• _THE PROBLEM_: Retype every record below exactly as it is written.

(Saved data entries)
☆ ☆ ☆ ☆

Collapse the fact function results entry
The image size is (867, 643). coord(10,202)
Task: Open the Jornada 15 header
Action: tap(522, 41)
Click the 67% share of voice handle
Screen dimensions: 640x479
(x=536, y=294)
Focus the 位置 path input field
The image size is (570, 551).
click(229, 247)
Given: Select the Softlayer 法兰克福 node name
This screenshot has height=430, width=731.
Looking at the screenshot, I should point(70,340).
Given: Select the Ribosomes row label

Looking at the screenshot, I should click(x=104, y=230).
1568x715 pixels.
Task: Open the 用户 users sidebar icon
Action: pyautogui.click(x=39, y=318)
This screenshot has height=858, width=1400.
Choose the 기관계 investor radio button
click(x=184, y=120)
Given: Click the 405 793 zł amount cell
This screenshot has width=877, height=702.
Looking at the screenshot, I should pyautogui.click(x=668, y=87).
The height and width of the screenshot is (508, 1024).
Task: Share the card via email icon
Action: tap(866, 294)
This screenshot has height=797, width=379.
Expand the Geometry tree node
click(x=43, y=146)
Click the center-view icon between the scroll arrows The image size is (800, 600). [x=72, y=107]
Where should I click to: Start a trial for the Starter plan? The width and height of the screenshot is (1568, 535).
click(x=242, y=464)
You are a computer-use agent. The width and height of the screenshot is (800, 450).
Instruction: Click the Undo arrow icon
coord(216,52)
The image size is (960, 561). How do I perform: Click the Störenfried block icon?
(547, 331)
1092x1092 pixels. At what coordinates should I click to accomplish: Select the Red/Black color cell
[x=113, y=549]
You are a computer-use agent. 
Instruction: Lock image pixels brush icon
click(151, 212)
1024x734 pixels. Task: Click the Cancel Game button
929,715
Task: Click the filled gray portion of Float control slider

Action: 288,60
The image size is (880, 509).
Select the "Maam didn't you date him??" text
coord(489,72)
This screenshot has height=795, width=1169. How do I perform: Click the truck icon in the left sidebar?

☆ ☆ ☆ ☆

• _WRITTEN REPLY_:
Collapse the fact function results entry
The image size is (867, 643). coord(10,202)
Task: Open the Jornada 15 header
Action: tap(522, 41)
Click the 67% share of voice handle
Screen dimensions: 640x479
(x=536, y=294)
Focus the 位置 path input field
The image size is (570, 551).
click(229, 247)
Given: Select the Softlayer 法兰克福 node name
This screenshot has height=430, width=731.
Looking at the screenshot, I should point(70,340).
Given: Select the Ribosomes row label

Looking at the screenshot, I should click(x=104, y=230).
1568x715 pixels.
Task: Open the 用户 users sidebar icon
Action: pyautogui.click(x=39, y=318)
This screenshot has height=858, width=1400.
Choose the 기관계 investor radio button
click(x=184, y=120)
Given: Click the 405 793 zł amount cell
This screenshot has width=877, height=702.
Looking at the screenshot, I should pyautogui.click(x=668, y=87).
The height and width of the screenshot is (508, 1024).
Task: Share the card via email icon
Action: tap(866, 294)
This screenshot has height=797, width=379.
Expand the Geometry tree node
click(x=43, y=146)
Click the center-view icon between the scroll arrows The image size is (800, 600). [x=72, y=107]
Where should I click to: Start a trial for the Starter plan? The width and height of the screenshot is (1568, 535).
click(x=242, y=464)
You are a computer-use agent. The width and height of the screenshot is (800, 450).
Instruction: Click the Undo arrow icon
coord(216,52)
The image size is (960, 561). How do I perform: Click the Störenfried block icon?
(547, 331)
1092x1092 pixels. At what coordinates should I click to accomplish: Select the Red/Black color cell
[x=113, y=549]
You are a computer-use agent. 
Instruction: Lock image pixels brush icon
click(151, 212)
1024x734 pixels. Task: Click the Cancel Game button
929,715
Task: Click the filled gray portion of Float control slider

Action: 288,60
The image size is (880, 509).
Select the "Maam didn't you date him??" text
coord(489,72)
This screenshot has height=795, width=1169. How do I perform: Click the truck icon in the left sidebar?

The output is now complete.